Hace poco vino a mi casa Miguel, electricista, que nació en Zafra, pero lleva muchos años trabajando por el barrio madrileño de Chamberí, donde vive. Se trataba de arreglar unos timbres que habían dejado de funcionar. Después de una larga y desconcertante búsqueda, llegó a la conclusión de que, en una reparación de albañilería reciente, se había hecho una chapuza que había causado la avería. Al día siguiente, Miguel arregló el desperfecto y dejó la instalación en perfectas condiciones, después de varias horas de trabajo.
Ese mismo día por la mañana, había comprado un ejemplar de Diario de un hombre superfluo de Iván Turguénev (otros prefieren transcribir Turgueniev), en la cuidadísima edición de Nórdica libros que acaba de publicarse. No me voy a referir aquí al contenido de esta breve narración –una obra clásica de la literatura rusa del siglo XIX, escrita en forma de diario, que merece la pena leer–, sino a la calidad física de esta edición de Nórdica.
El trabajo bien hecho se nota en los detalles y aquí abundan: las excelentes ilustraciones del vallisoletano Juan Berrio –algunas en color–, el formato, el papel, el tipo de letra, la maquetación…, todo ayudan a que la lectura sea muy cómoda y agradable; y el toque de color en las fechas del diario, en la letra inicial de cada capítulo, en los números de cada página…, entre otros adornos. Libros así muestran de modo palpable que la lectura es una de las actividades más nobles que podemos realizar los hombres e invitan sin duda a llevarla a cabo con atención y sosiego. No propongo que haya que hacer como aquel ilustrado que para leer se cambiaba de ropa y se encerraba en su biblioteca, pero…

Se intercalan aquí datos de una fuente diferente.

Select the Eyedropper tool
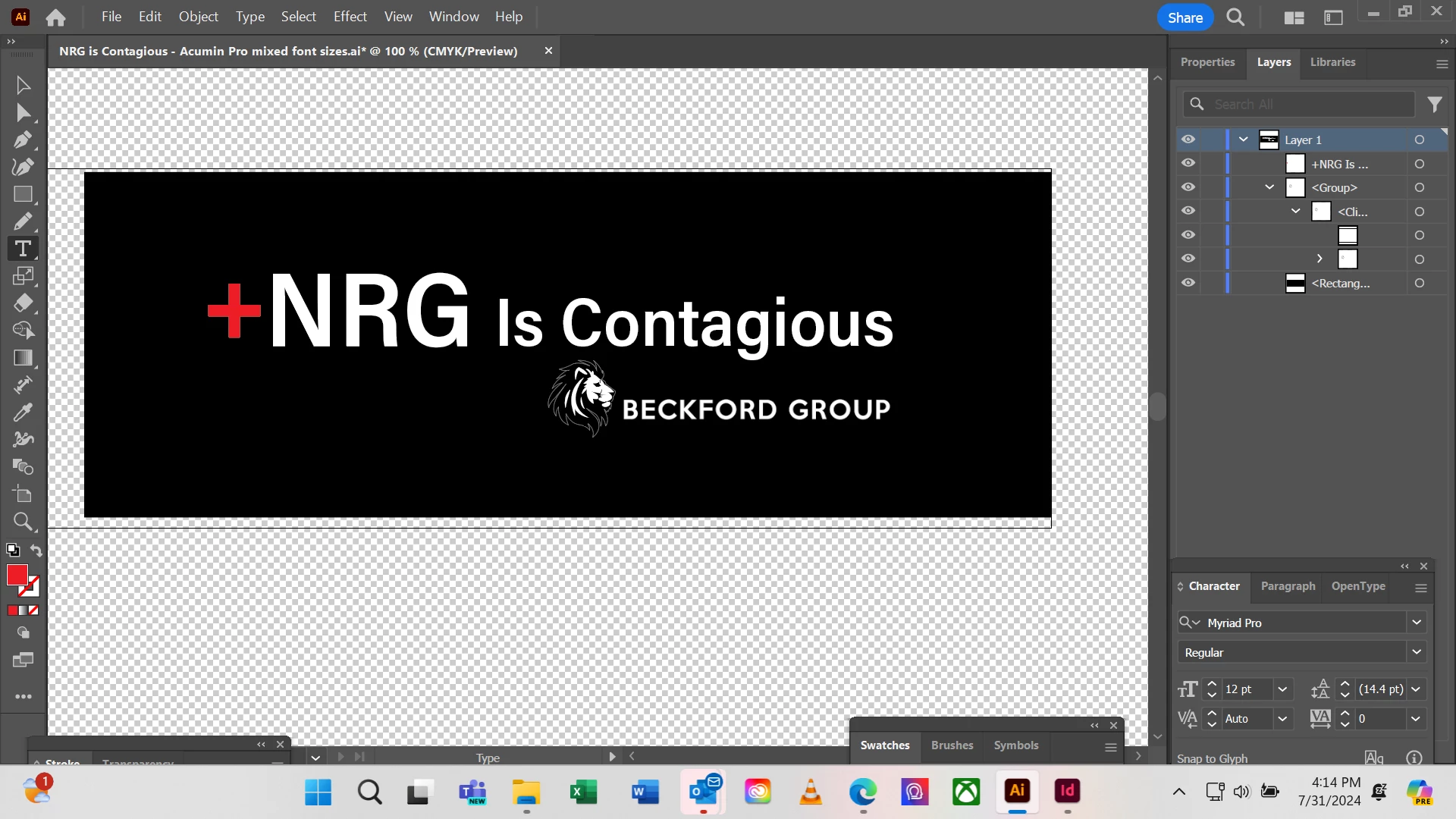The height and width of the screenshot is (819, 1456). click(x=23, y=412)
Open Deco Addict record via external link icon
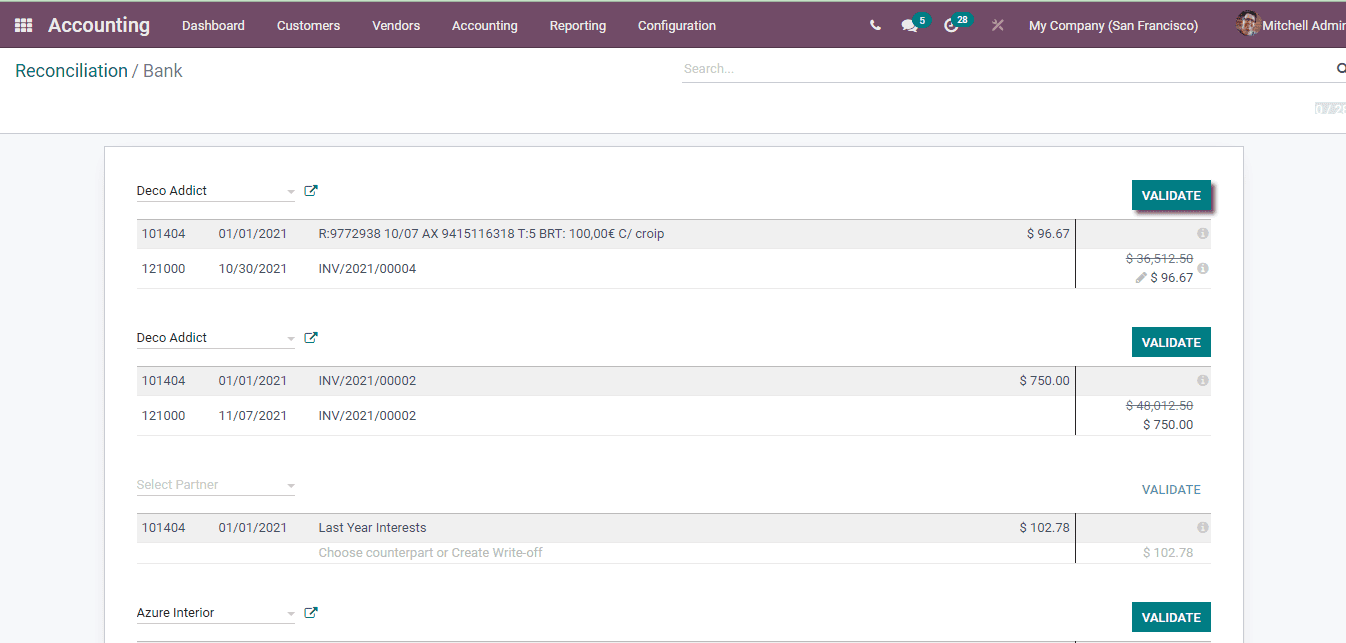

Son dos ejemplos recientes sobre actividades muy distintas, pero que muestran el valor y la importancia del trabajo bien hecho, de la tarea realizada y acabada con primor, con profesionalidad, con perfección que va más allá del cumplimiento estricto del deber y denota amor al trabajo y a la trascendencia que tiene. Algo que incluso se puede santificar y con lo que nos podemos santificar, como enseñó san Josemaría Escrivá desde 1928.